• Task directions:
Reproduce only the lines of the material below that start at the line containing "Task: Click Kopiuj in the 3D Builder actions" and stop at the line containing "Where should I". Keep both end lines.

• Given entries:
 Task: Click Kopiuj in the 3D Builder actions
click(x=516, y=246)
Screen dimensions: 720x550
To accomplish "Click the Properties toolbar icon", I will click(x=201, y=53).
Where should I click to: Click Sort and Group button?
==
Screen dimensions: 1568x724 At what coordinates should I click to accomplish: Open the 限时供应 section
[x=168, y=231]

• Answer to the problem:
 Task: Click Kopiuj in the 3D Builder actions
click(x=516, y=246)
Screen dimensions: 720x550
To accomplish "Click the Properties toolbar icon", I will click(x=201, y=53).
Where should I click to: Click Sort and Group button?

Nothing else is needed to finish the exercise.